Looking At Creditworthiness, Backwards And Forwards

Credit Risk and Credit Score Swings

Determining who represents good credit risk – and who doesn’t – is as much art as science for card issuers and other lenders. VantageScore 3.0 can begin to help lenders discover the meaning behind credit score movements big and small, says SVP Sarah Davies.

 

Credit scoring as a predictor of credit risk is a challenging proposition. After all, the rearview mirror approach is at work here, with past behavior being used to project future creditworthiness.

To that end, a recent white paper by VantageScore seeks to help provide a roadmap on how today’s borrowers may – or may not – be good credit risks tomorrow.

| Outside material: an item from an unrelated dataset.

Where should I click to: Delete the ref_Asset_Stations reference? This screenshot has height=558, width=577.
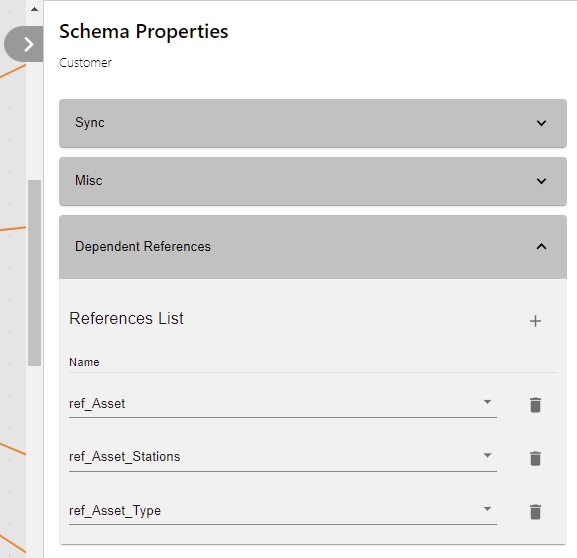(535, 458)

In an interview with PYMNTS, VantageScore SVP of Research, Product Management and Analytics, Sarah Davies, noted that credit scores change all the time, and that it’s crucial for card issuers and other lenders to be cognizant of what drives those swings.

“The idea behind credit scores, said Davies, “is that every time a consumer transacts with their credit card or makes payments on a mortgage or car loan, that possibly has an impact on credit scores. We know that when you make an on-time payment your score improves, while when you run up the utilization on your credit card your score goes down,” she added.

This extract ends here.